● What you will do: Using the listing below, please print exactly the lines from the one with "Where should I click to: Click the Continue" through the one with "Click the 建造速度". Leave out every picture.

● Data section:
**********

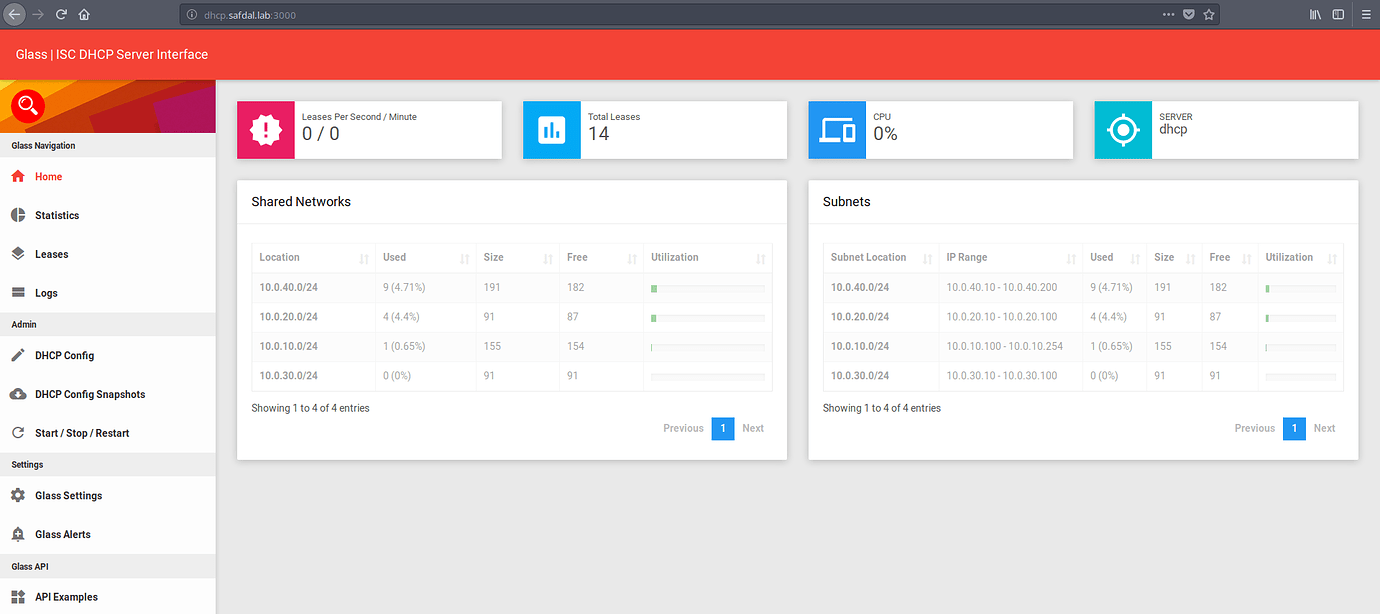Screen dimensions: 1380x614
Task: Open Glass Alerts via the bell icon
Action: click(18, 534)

**********

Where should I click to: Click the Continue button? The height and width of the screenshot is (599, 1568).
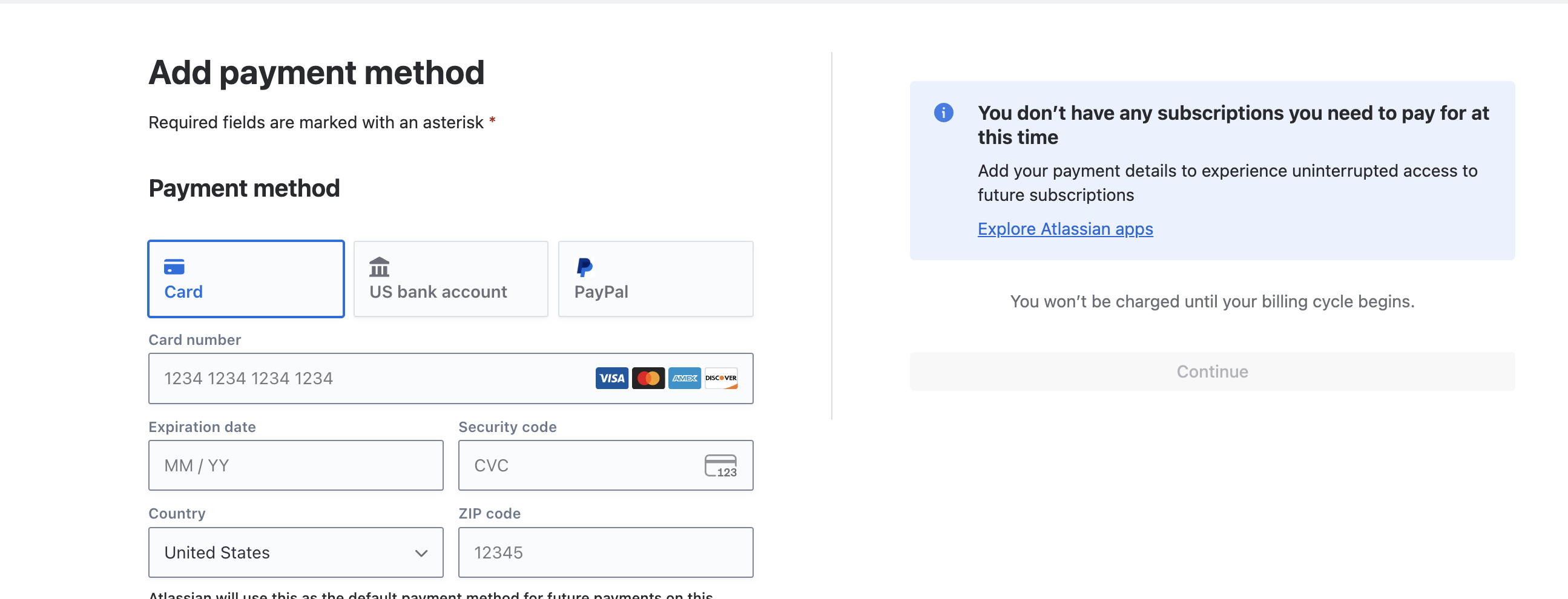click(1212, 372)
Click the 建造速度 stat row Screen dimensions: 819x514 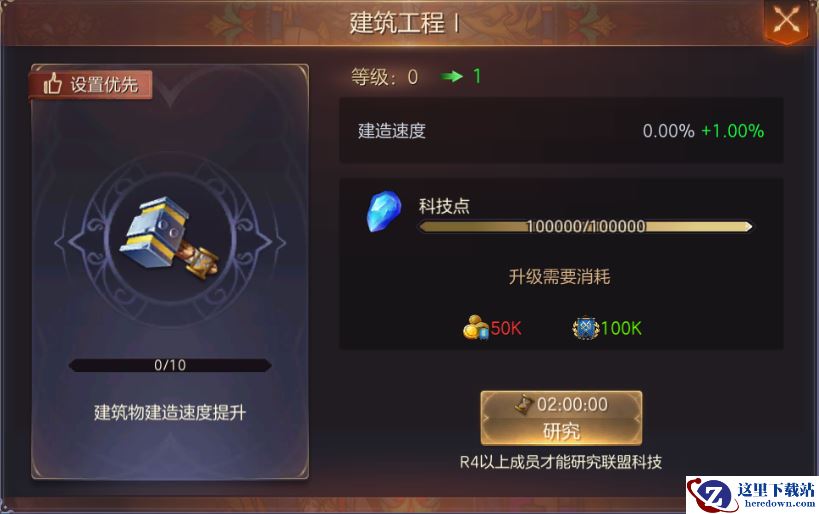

**********

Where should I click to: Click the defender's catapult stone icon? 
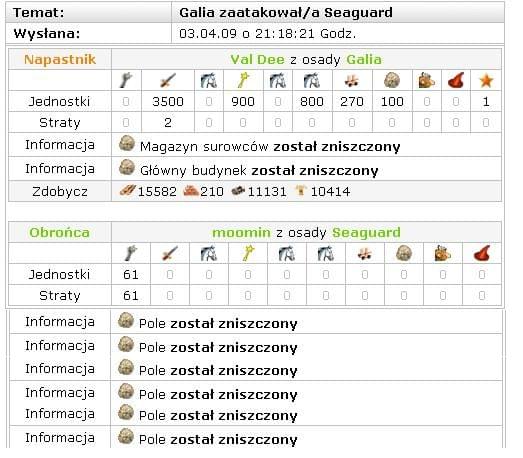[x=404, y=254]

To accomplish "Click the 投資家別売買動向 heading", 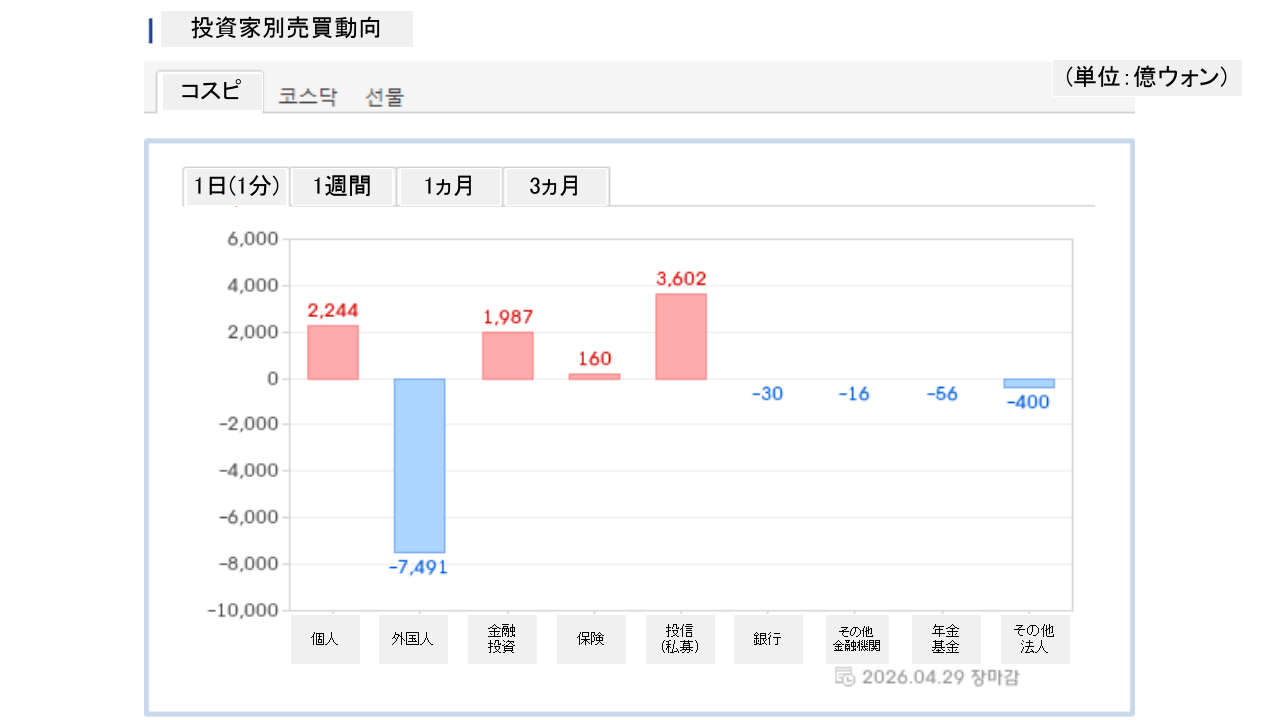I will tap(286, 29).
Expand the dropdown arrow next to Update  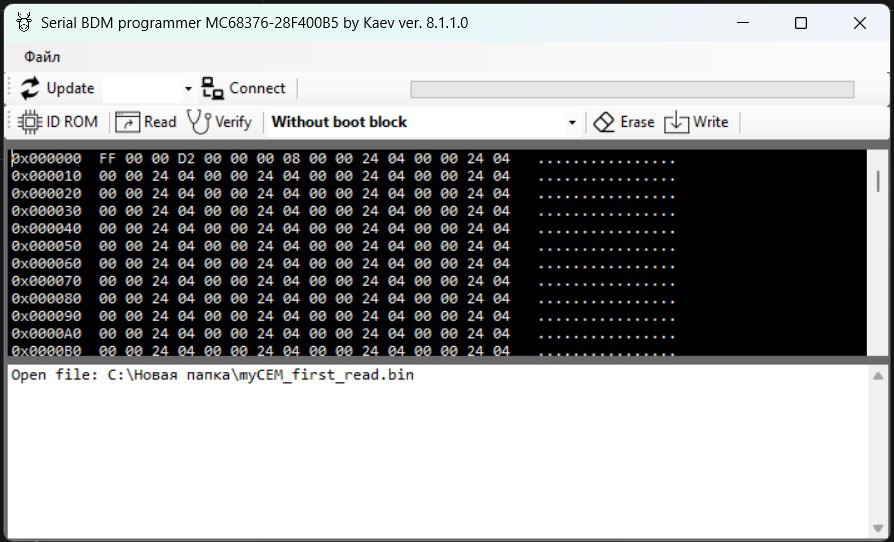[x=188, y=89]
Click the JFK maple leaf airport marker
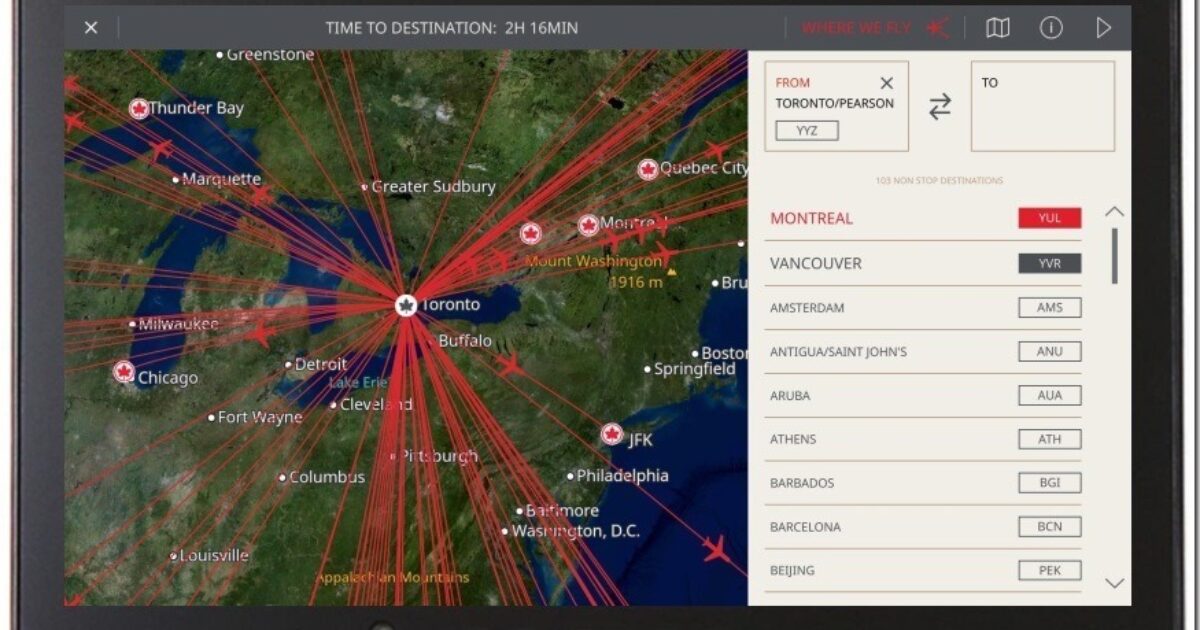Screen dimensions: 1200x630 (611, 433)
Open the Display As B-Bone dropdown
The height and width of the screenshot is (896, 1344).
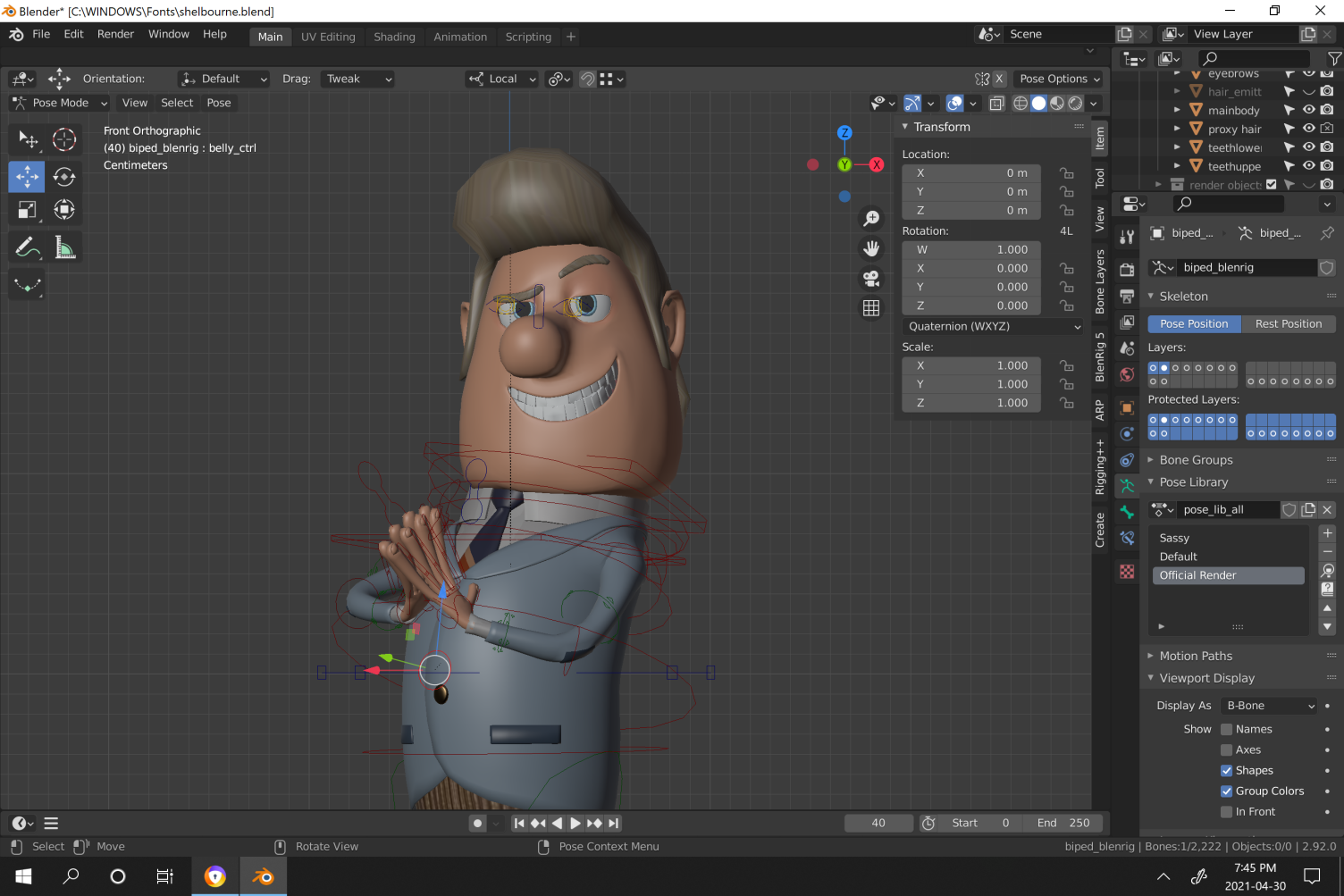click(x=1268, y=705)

**********

● Exercise result:
Where should I click to: Click the Continue button? The height and width of the screenshot is (599, 1568).
click(1212, 372)
Click the 建造速度 stat row Screen dimensions: 819x514 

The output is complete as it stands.